Ce jour-là, dans une lettre confidentielle adressée par l’ancien Premier ministre Abdoul Mbaye au ministre de l’Intérieur, Pathé Seck, le chef de gouvernement du premier gouvernement de Macky Sall attirait son attention sur «la prolifération de nouvelles constructions irrégulières dans l’emprise des 350 mètres, bordant la piste principale de l’aéroport».

courier abdoul mbaye

Mieux, dans cette correspondance épistolaire dont nous détenons copie, M. Mbaye donnait des directives au ministre de l’Intérieur, en ces termes : «je vous demande de bien vouloir faire prendre en urgence les mesures nécessaire à la mise en œuvre du Groupe Opérationnel Mixte, objet de la lettre en référence, conformément à la requête de votre collègue (Ndlr : le ministre chargé de urbanisme et de l’habitat, Mme Khoudia Mbaye) formulée dans sa lettre du 19 février 2013.» Après avoir accusé réception de la missive de M. Abdoul Mbaye, les services du ministère de l’Intérieur et ceux du ministre de l’urbanisme, ampliataire de la lettre, au même titre que le président de la République, ont activé leurs structures habilitées à en assurer le suivi (voir fac similé).
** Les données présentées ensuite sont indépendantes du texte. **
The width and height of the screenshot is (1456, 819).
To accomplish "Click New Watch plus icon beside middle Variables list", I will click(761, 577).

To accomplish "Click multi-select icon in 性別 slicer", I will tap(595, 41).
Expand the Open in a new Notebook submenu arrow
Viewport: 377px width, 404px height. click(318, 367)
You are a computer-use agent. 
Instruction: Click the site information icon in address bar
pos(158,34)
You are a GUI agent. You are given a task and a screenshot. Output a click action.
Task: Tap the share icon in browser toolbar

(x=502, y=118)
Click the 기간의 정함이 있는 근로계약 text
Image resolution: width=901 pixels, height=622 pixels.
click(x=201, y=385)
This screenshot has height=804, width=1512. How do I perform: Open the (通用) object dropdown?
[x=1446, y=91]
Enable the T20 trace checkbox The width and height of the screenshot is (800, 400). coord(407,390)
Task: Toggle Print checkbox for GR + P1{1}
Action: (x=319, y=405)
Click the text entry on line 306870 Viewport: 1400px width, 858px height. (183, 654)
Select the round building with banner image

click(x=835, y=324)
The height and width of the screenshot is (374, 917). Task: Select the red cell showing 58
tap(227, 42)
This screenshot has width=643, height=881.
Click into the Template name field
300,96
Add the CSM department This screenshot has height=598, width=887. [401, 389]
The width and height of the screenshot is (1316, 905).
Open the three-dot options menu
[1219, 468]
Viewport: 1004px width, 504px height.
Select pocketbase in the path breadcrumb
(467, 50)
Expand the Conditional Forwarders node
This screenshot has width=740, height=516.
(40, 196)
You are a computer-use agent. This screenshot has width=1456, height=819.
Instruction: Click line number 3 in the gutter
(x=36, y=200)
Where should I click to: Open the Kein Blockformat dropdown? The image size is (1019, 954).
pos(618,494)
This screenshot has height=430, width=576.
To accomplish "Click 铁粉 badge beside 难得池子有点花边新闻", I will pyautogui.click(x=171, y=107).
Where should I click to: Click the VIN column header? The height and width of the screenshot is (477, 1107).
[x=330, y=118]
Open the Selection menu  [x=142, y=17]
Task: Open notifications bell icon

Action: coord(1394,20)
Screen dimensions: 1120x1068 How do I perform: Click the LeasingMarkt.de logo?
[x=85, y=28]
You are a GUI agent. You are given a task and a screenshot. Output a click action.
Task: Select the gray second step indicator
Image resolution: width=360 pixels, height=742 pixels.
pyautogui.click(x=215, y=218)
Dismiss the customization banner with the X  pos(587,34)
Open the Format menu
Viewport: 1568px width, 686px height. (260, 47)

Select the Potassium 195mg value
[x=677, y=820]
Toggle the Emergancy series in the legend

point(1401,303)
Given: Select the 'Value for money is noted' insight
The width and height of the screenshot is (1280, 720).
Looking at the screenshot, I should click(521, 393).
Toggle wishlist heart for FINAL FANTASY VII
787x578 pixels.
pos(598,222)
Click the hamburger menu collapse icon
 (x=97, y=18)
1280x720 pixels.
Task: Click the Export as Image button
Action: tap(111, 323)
Mais, deux ans après, les autorités ont donné l’ordre de démolir les constructions… Au-delà du scandale et de la forfaiture, nous voulons interpeler les pouvoirs publics qui, non seulement, ont laissé construire, mais ont assuré les services vitaux comme l’eau, l’électricité, le téléphone, par le truchement de la Sde, de la Senelec, de la Sonatel. Par ailleurs, les autorités de l’aéroport, étaient-elles au courant ? Ont-elles été abusées ? Ont-elles laissé faire ? Pour l’instant, aucune réponse claire n’a été donnée aux victimes, mais aussi à l’opinion qui attend d’être édifiée dans cette ténébreuse affaire. Quid du Premier ministre Mohammed Dionne ? A la lecture des réponses qu’il a données aux députés, mercredi dernier, à l’Assemblée nationale, il semble qu’il n’a pas reçu la bonne information. Ce que les victimes n’ont pas manqué de lui souligner, non sans avoir précisé que les attributaires de terrains avaient déboursé entre 10 et 15 millions de francs, et que certains d’entre eux avaient déjà construit leurs maisons…
Pour l’instant, l’Etat semble pris dans son jeu ponctué par des actes de maladresses, d’incohérence et de contrevérités. C’est pourquoi les organisations de la société civile exigent le dédommagement intégral des victimes, compte non tenu des poursuites contre tous les fautifs dans cette affaire. Autrement dit, au nom de la continuité de l’Etat, que les successeurs d’Abdoul Mbaye (Mimi Touré), de Pathé Seck (Abdoulaye Daouda Diallo) et biens d’autres rendent des comptes. Sinon, le coup de balai qui a emporté le préfet de Dakar Alioune Badara Diop, le directeur de l’Urbanisme et de l’architecture Oumar Sow, le Directeur régional de Dakar des Impôts et des Domaines Mouhamadou Sy, l’Agent judicaire de l’Etat Aissé Gassama Tall, pourrait été interprété comme un simple coup d’épée dans l’eau.